## Assignment
Go through the listing and repeat each entry exactly, but include no pictures.

## Records provided
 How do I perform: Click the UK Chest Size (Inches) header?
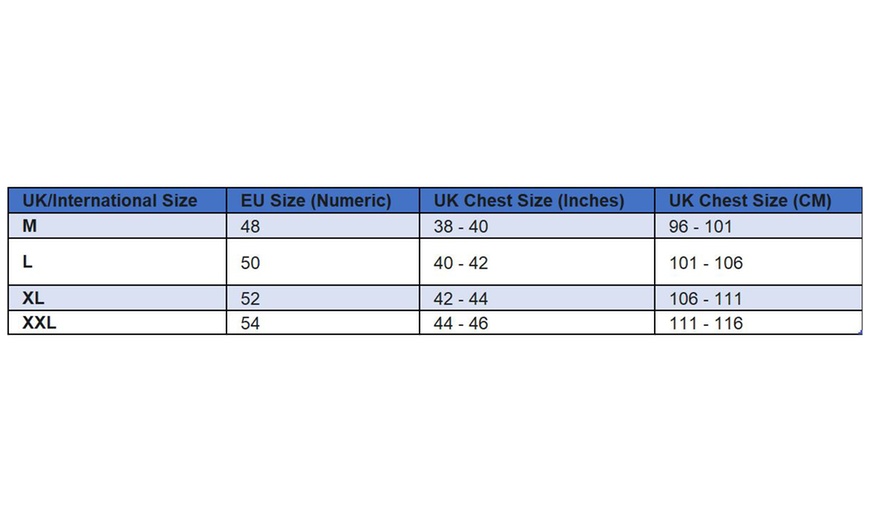point(529,200)
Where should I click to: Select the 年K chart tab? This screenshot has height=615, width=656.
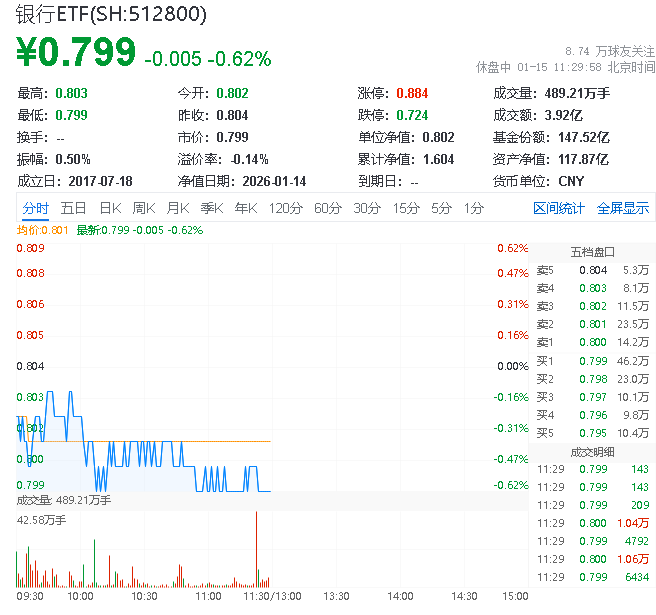click(x=246, y=208)
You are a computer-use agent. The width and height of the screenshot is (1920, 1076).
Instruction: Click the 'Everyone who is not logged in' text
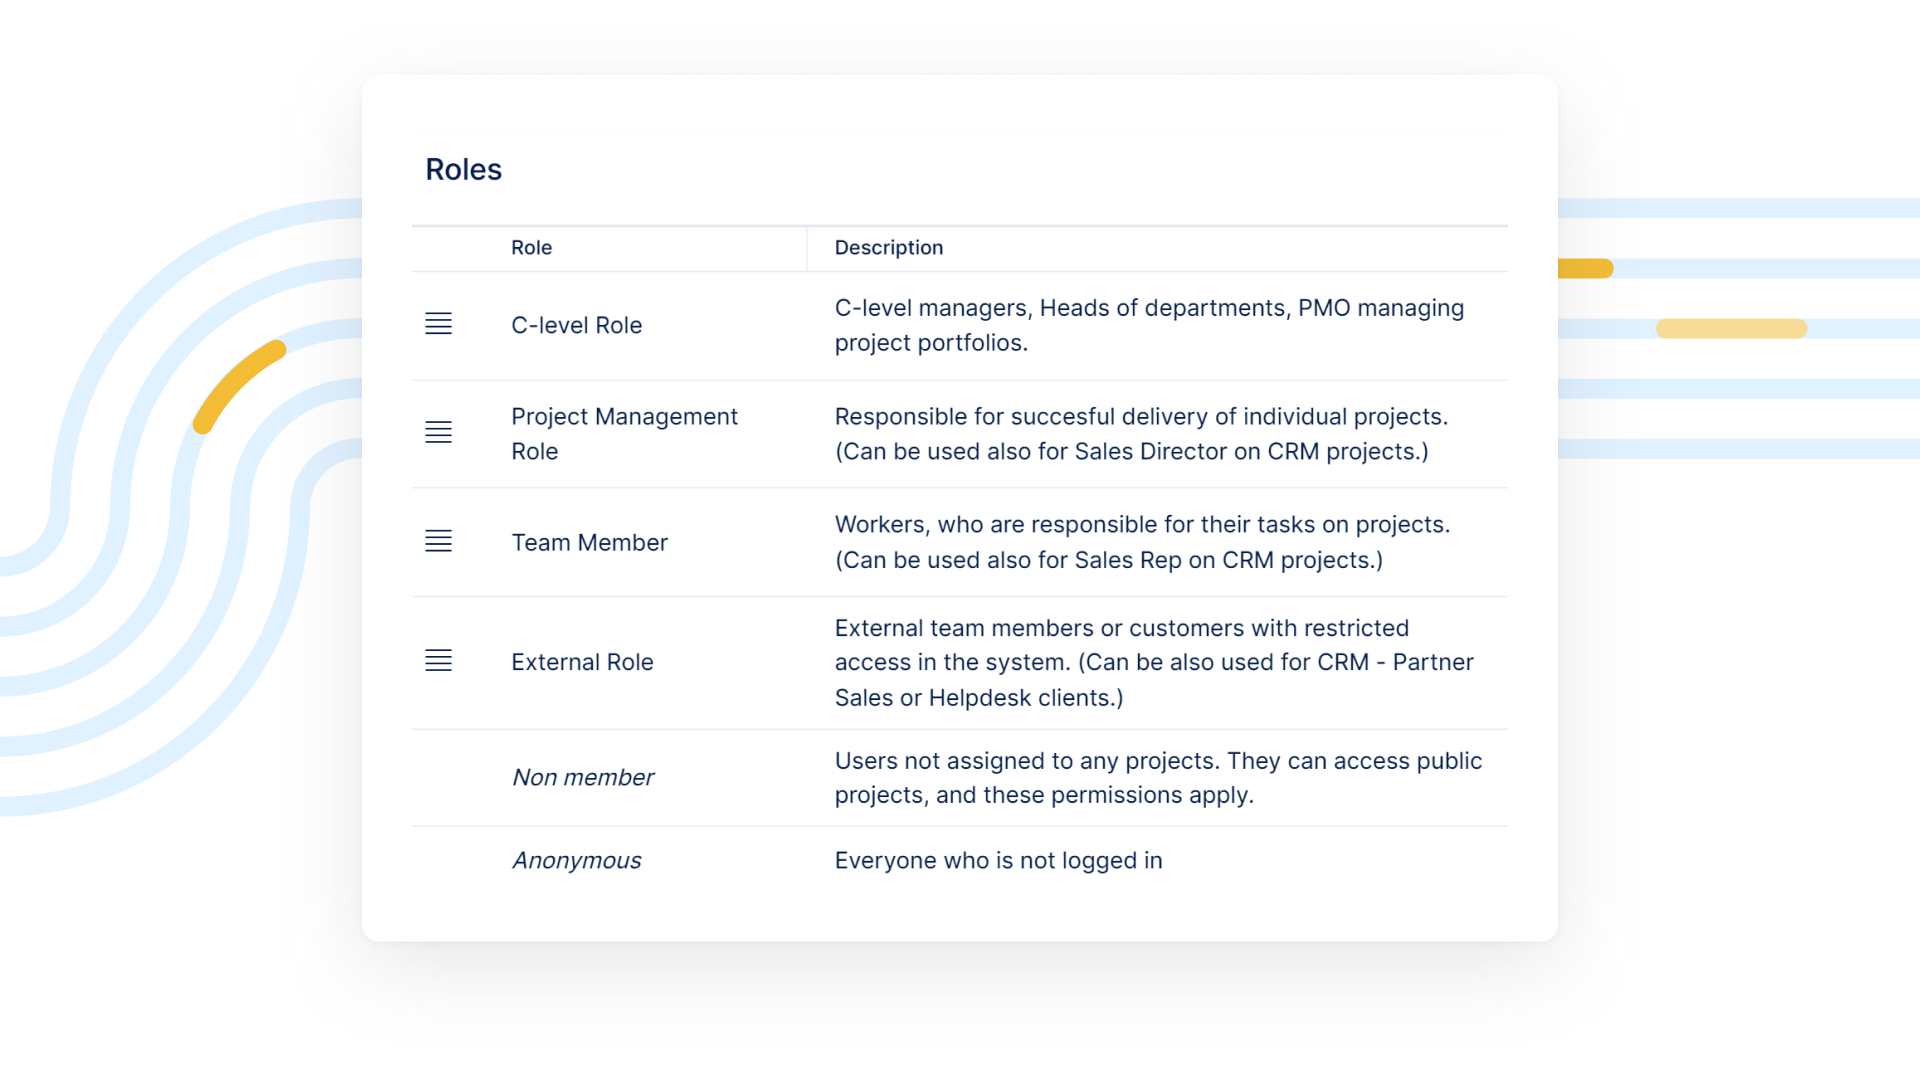coord(998,860)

## Solution
 How do I perform: Click the UK Chest Size (Inches) header?
point(529,200)
Where should I click to: Select the 年K chart tab? This screenshot has height=615, width=656.
click(x=246, y=208)
You are a computer-use agent. The width and height of the screenshot is (1920, 1076).
Instruction: Click the 'Everyone who is not logged in' text
coord(998,860)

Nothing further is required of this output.